Dataset excerpts:

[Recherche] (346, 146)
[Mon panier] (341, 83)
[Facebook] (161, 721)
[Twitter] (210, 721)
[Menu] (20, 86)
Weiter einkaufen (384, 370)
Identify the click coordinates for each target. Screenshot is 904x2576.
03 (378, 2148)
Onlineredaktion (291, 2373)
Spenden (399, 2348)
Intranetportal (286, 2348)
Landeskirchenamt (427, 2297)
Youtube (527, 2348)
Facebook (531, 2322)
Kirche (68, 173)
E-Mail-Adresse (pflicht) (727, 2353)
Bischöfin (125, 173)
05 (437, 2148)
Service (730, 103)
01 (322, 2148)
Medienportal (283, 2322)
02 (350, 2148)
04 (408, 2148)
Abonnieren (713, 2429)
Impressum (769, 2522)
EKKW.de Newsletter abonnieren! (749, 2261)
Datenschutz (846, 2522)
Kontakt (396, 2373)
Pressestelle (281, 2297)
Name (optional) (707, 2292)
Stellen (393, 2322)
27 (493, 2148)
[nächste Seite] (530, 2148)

Task prompt - Look above for the line containing "[Mon panier] (341, 83)". Output from there through the line containing "01 (322, 2148)", exactly and inclusively.

Written answer -
[Mon panier] (341, 83)
[Facebook] (161, 721)
[Twitter] (210, 721)
[Menu] (20, 86)
Weiter einkaufen (384, 370)
Identify the click coordinates for each target. Screenshot is 904x2576.
03 (378, 2148)
Onlineredaktion (291, 2373)
Spenden (399, 2348)
Intranetportal (286, 2348)
Landeskirchenamt (427, 2297)
Youtube (527, 2348)
Facebook (531, 2322)
Kirche (68, 173)
E-Mail-Adresse (pflicht) (727, 2353)
Bischöfin (125, 173)
05 (437, 2148)
Service (730, 103)
01 (322, 2148)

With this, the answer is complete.